MATERIAL PROVIDED START
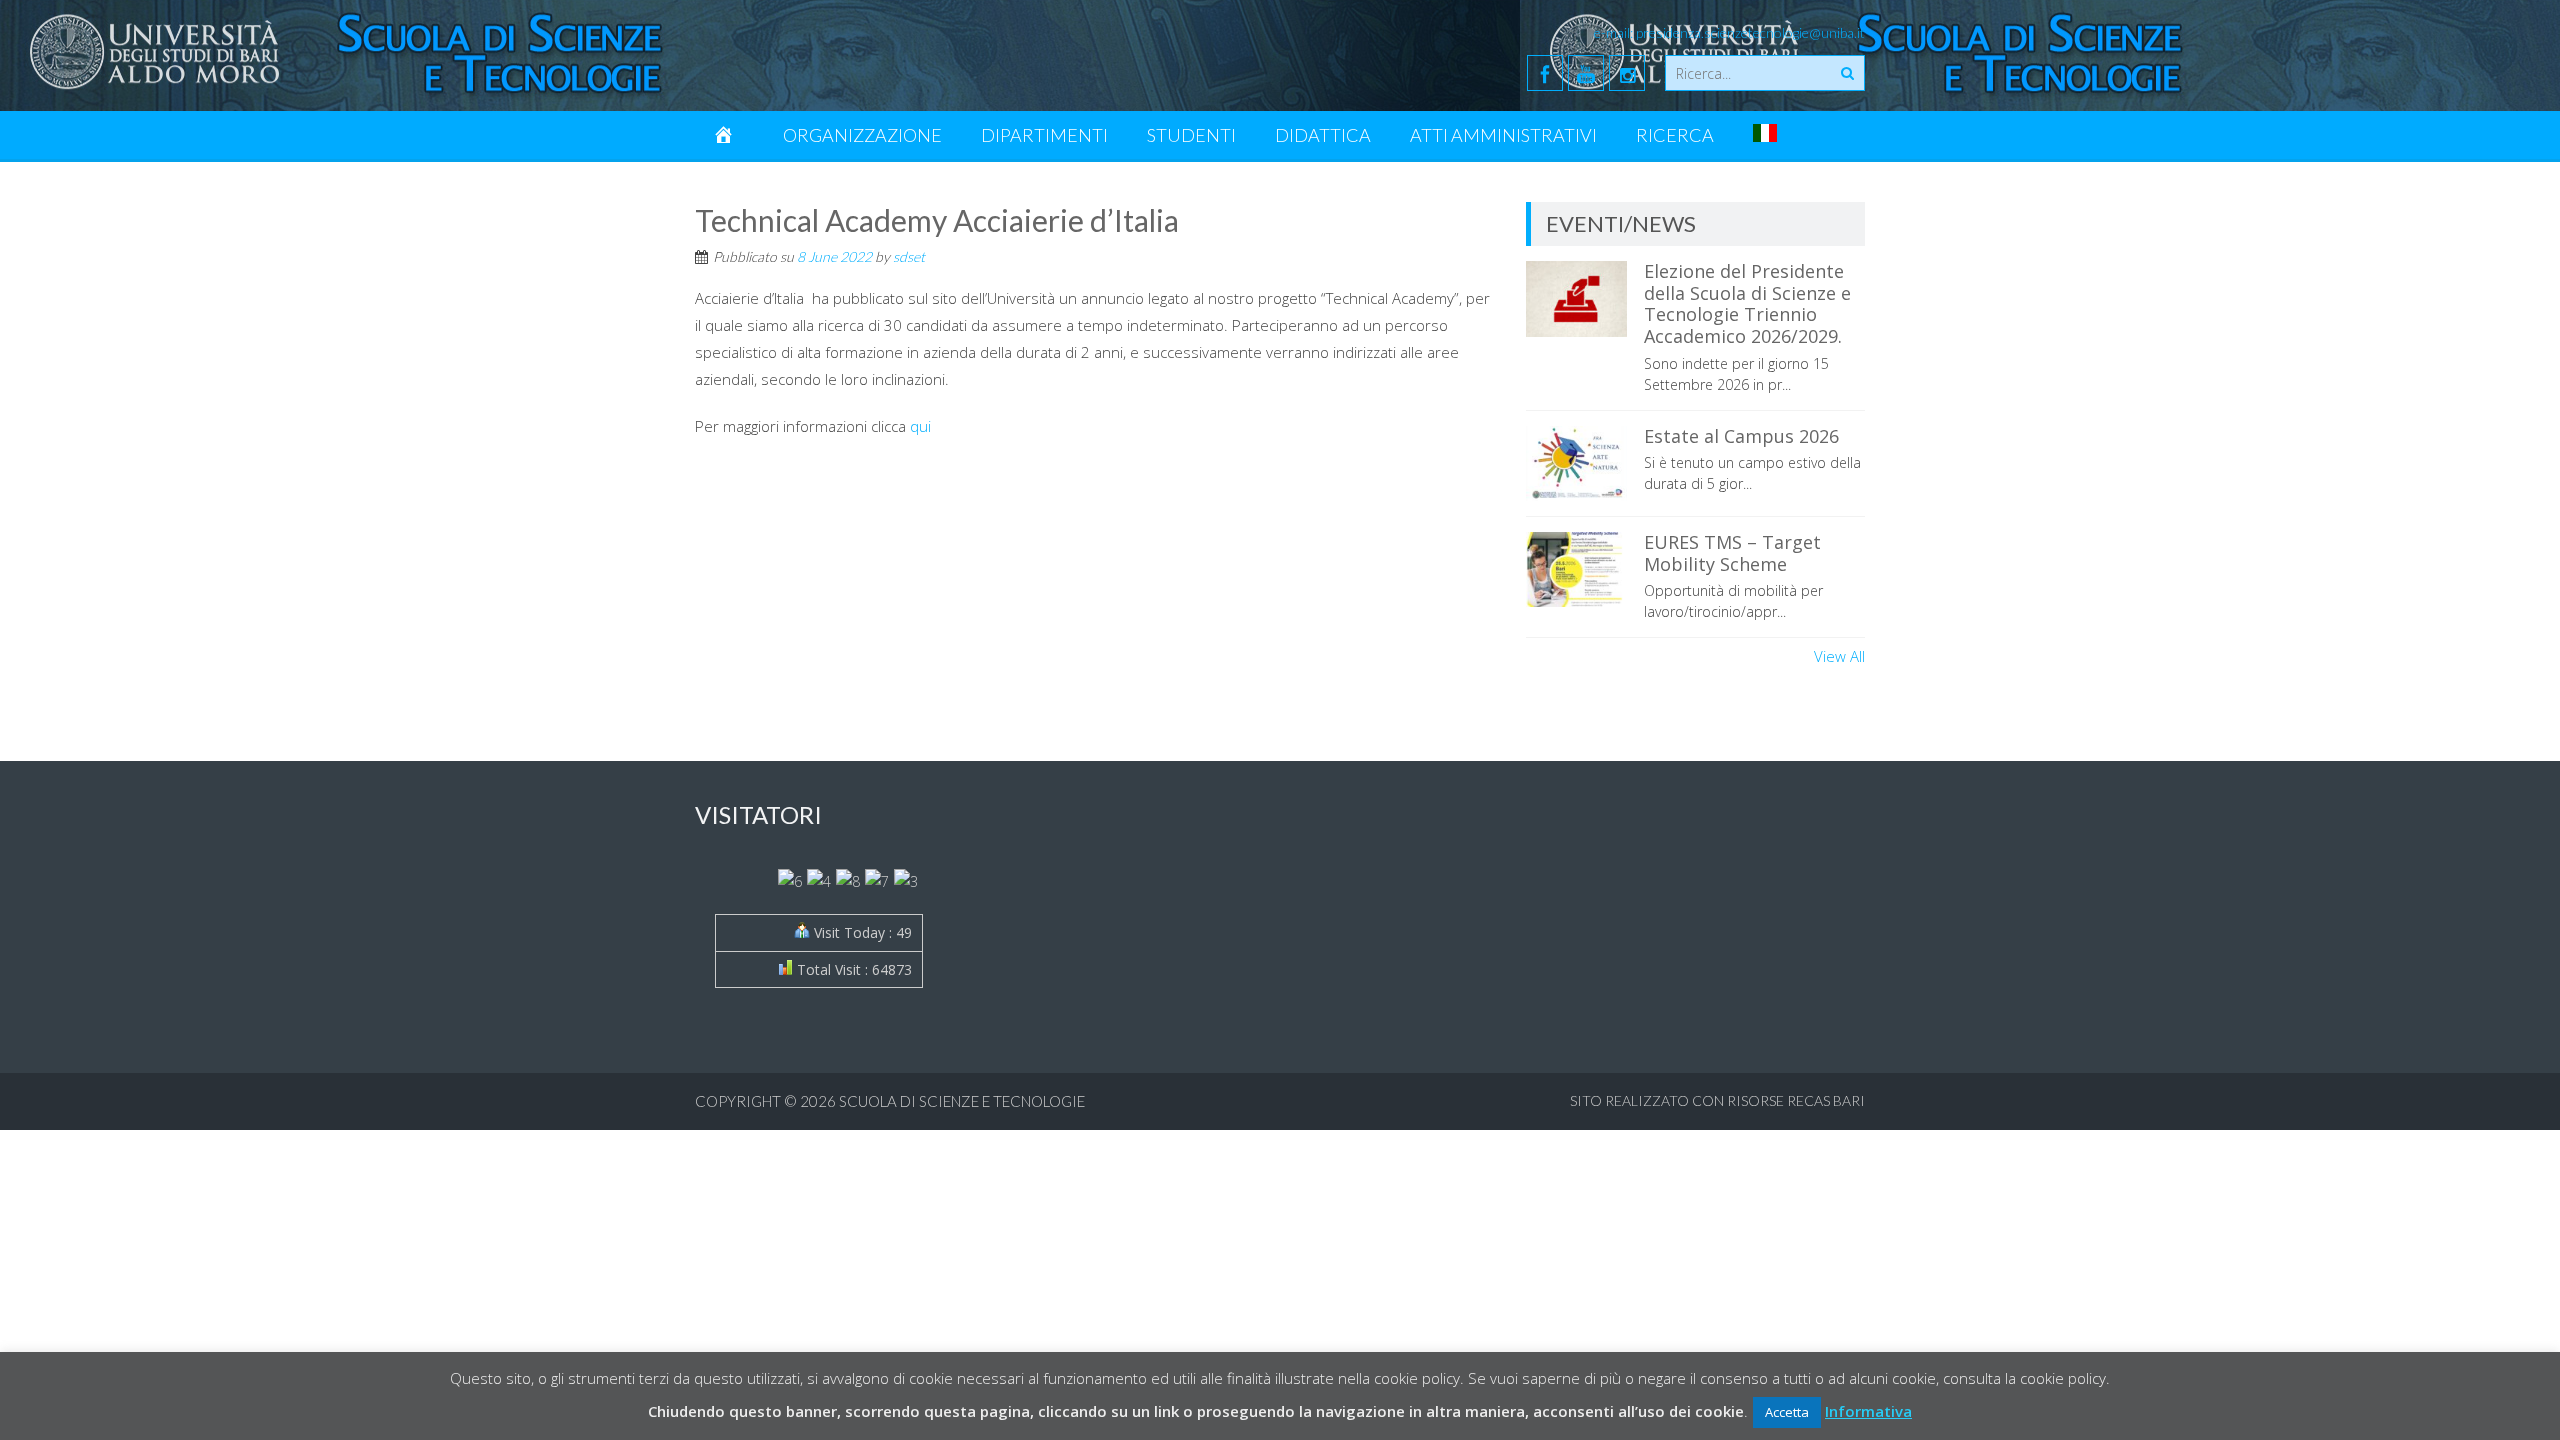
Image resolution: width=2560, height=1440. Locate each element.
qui (920, 426)
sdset (909, 256)
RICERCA (1675, 135)
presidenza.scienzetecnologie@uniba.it (1750, 32)
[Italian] (1765, 135)
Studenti (1191, 135)
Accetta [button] (1787, 1412)
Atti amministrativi (1503, 135)
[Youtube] (1586, 73)
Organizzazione (862, 135)
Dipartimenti (1044, 135)
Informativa (1868, 1411)
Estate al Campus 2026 (1741, 436)
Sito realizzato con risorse (1677, 1100)
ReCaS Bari (1826, 1100)
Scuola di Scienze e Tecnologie (962, 1101)
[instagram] (1627, 73)
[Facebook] (1545, 73)
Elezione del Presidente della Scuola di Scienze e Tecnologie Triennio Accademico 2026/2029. (1747, 303)
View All (1839, 656)
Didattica (1323, 135)
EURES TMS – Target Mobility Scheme (1732, 553)
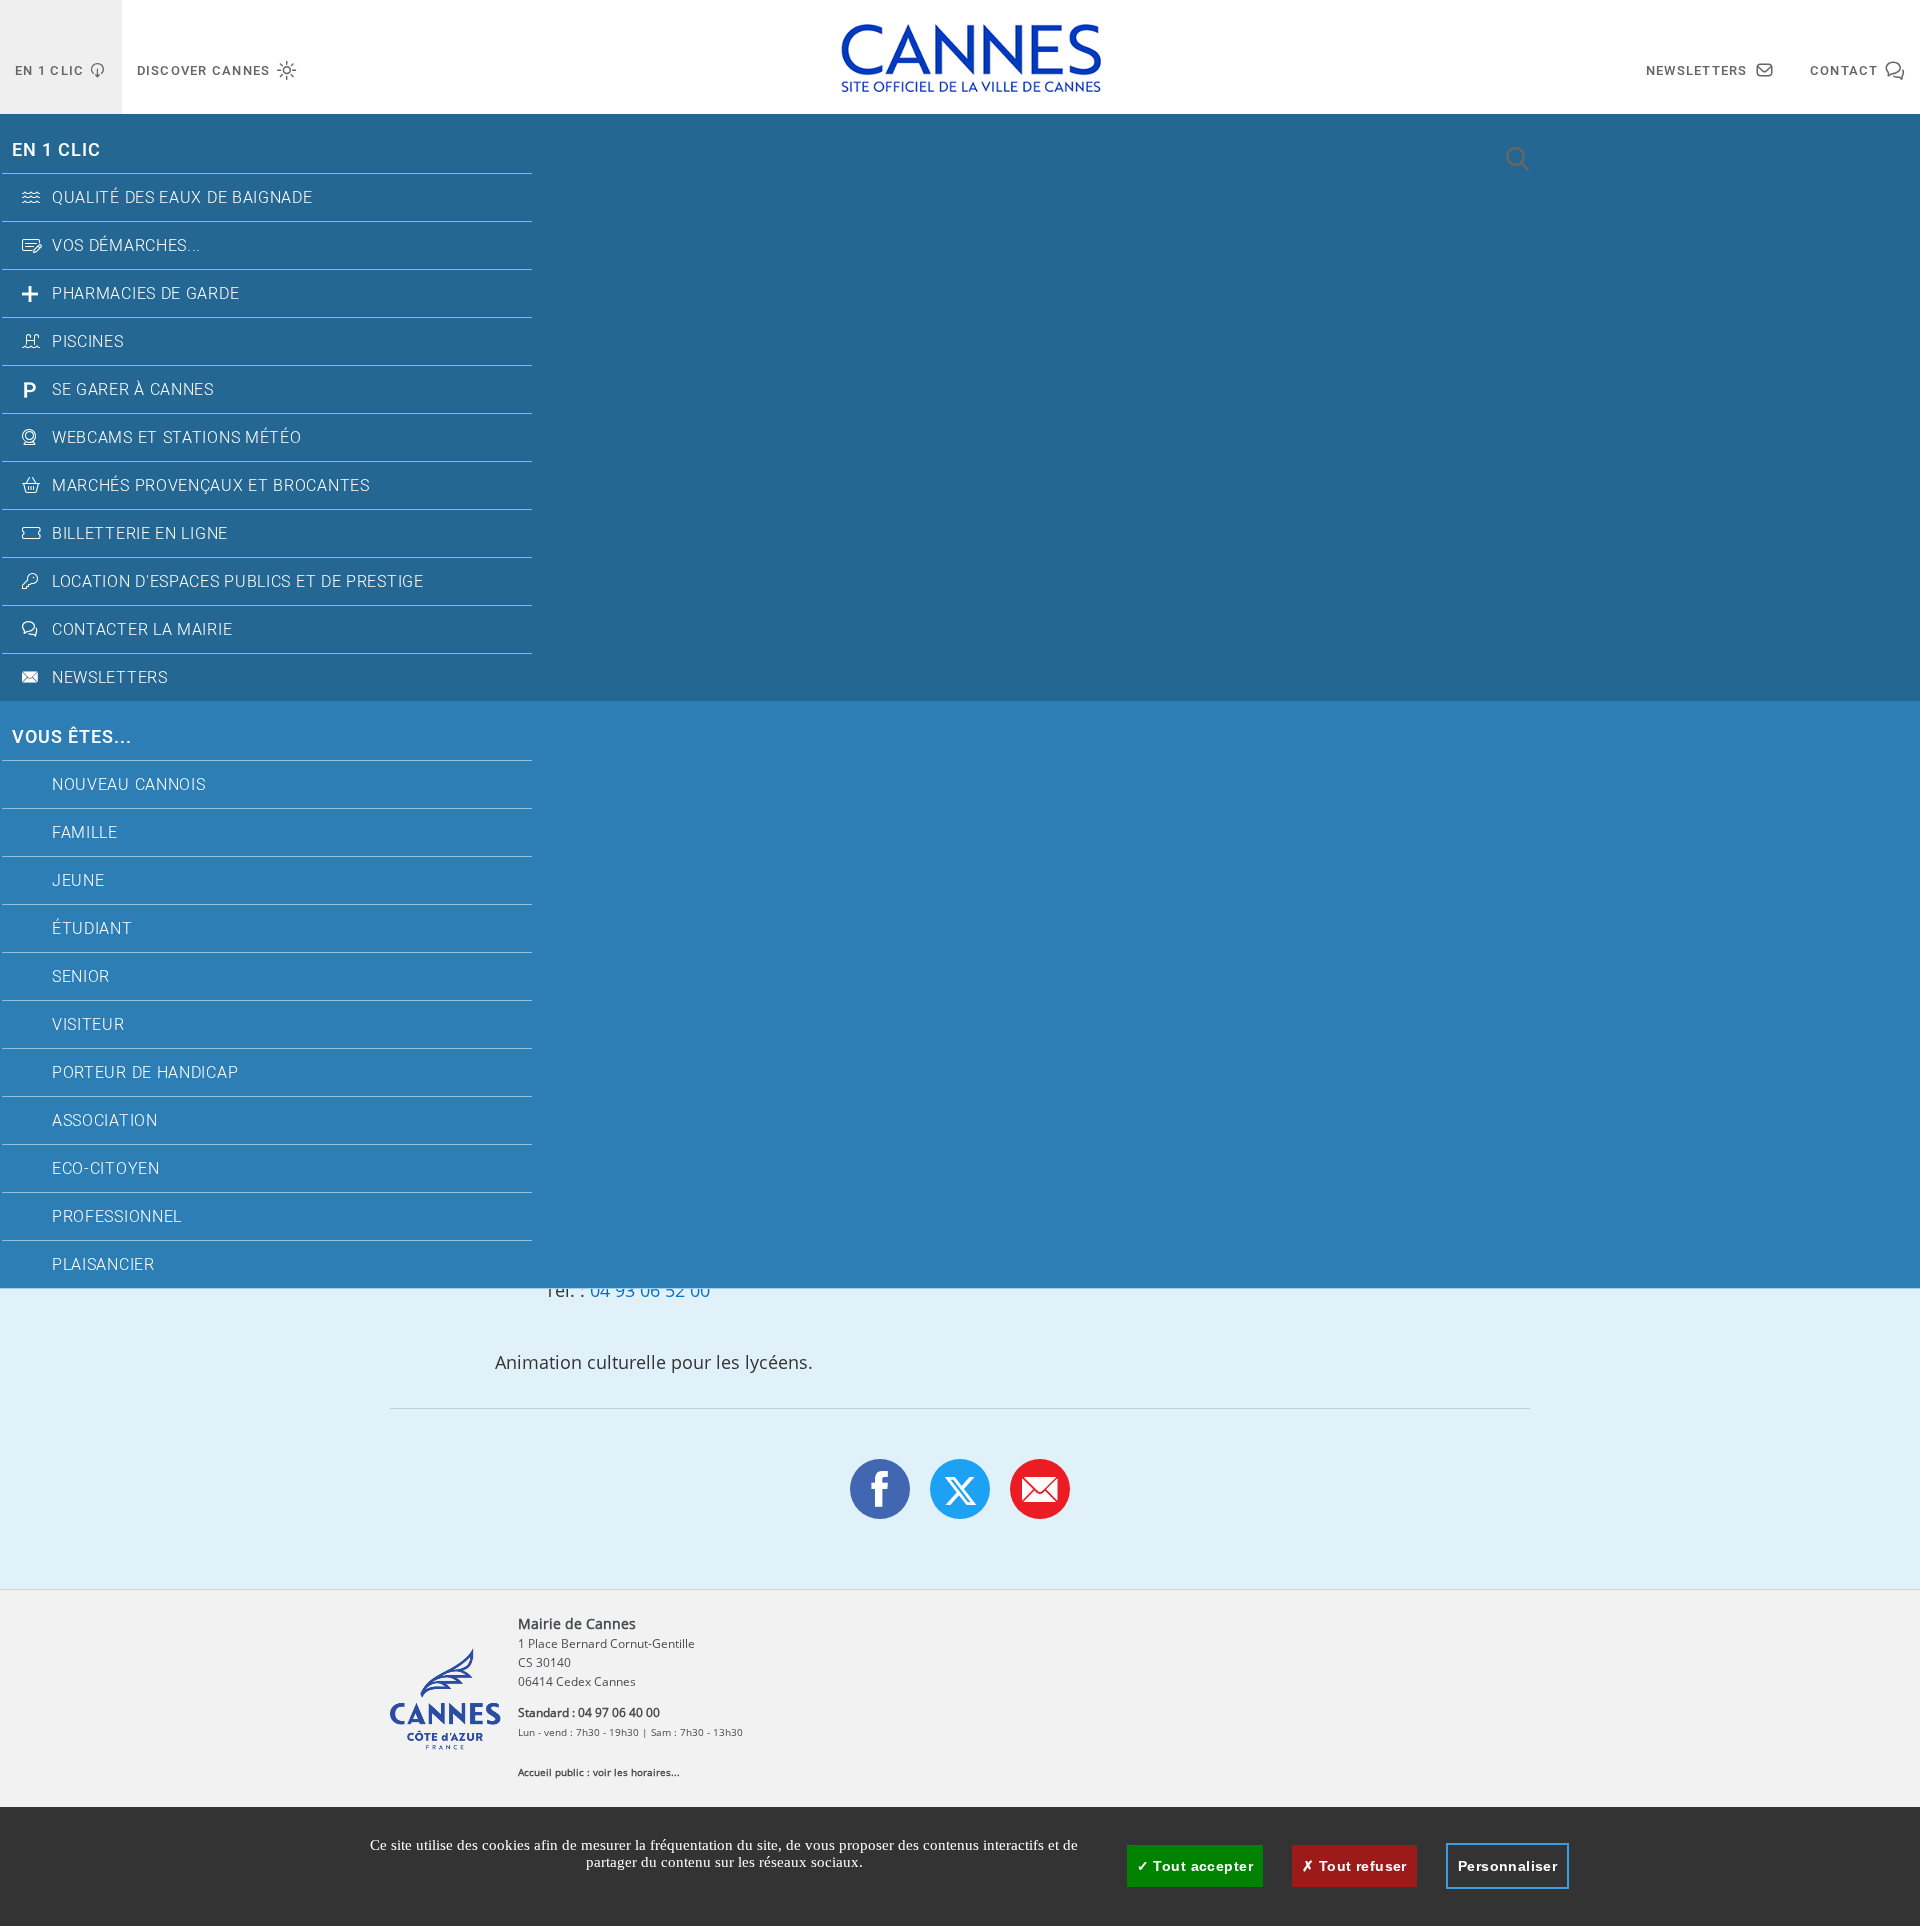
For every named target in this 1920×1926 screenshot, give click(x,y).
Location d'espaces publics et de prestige (238, 582)
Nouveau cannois (129, 785)
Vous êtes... (72, 737)
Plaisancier (103, 1265)
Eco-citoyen (106, 1169)
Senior (81, 977)
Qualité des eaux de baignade (182, 198)
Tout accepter (1201, 1866)
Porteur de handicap (145, 1073)
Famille (85, 833)
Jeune (78, 881)
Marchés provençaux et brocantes (211, 486)
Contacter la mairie (142, 630)
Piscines (88, 342)
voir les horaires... (636, 1772)
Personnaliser (1507, 1866)
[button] (1040, 1489)
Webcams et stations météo (177, 438)
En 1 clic (56, 150)
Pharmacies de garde (145, 294)
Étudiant (92, 929)
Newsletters (110, 678)
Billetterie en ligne (140, 534)
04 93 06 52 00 (650, 1290)
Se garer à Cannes (133, 390)
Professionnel (117, 1217)
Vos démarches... (126, 246)
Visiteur (88, 1025)
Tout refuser (1360, 1866)
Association (105, 1121)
MATERIAL PROVIDED END
▶ ASSIGNMENT
In case the records contain pictures, keep those out and repeat the rest exactly.

▶ YOUR SOLUTION
Image resolution: width=2560, height=1440. Locate each element.
qui (920, 426)
sdset (909, 256)
RICERCA (1675, 135)
presidenza.scienzetecnologie@uniba.it (1750, 32)
[Italian] (1765, 135)
Studenti (1191, 135)
Accetta [button] (1787, 1412)
Atti amministrativi (1503, 135)
[Youtube] (1586, 73)
Organizzazione (862, 135)
Dipartimenti (1044, 135)
Informativa (1868, 1411)
Estate al Campus 2026 (1741, 436)
Sito realizzato con risorse (1677, 1100)
ReCaS Bari (1826, 1100)
Scuola di Scienze e Tecnologie (962, 1101)
[instagram] (1627, 73)
[Facebook] (1545, 73)
Elezione del Presidente della Scuola di Scienze e Tecnologie Triennio Accademico 2026/2029. (1747, 303)
View All (1839, 656)
Didattica (1323, 135)
EURES TMS – Target Mobility Scheme (1732, 553)
For every named target in this 1920×1926 screenshot, give click(x,y).
Location d'espaces publics et de prestige (238, 582)
Nouveau cannois (129, 785)
Vous êtes... (72, 737)
Plaisancier (103, 1265)
Eco-citoyen (106, 1169)
Senior (81, 977)
Qualité des eaux de baignade (182, 198)
Tout accepter (1201, 1866)
Porteur de handicap (145, 1073)
Famille (85, 833)
Jeune (78, 881)
Marchés provençaux et brocantes (211, 486)
Contacter la mairie (142, 630)
Piscines (88, 342)
voir les horaires... (636, 1772)
Personnaliser (1507, 1866)
[button] (1040, 1489)
Webcams et stations météo (177, 438)
En 1 clic (56, 150)
Pharmacies de garde (145, 294)
Étudiant (92, 929)
Newsletters (110, 678)
Billetterie en ligne (140, 534)
04 93 06 52 00 (650, 1290)
Se garer à Cannes (133, 390)
Professionnel (117, 1217)
Vos démarches... (126, 246)
Visiteur (88, 1025)
Tout refuser (1360, 1866)
Association (105, 1121)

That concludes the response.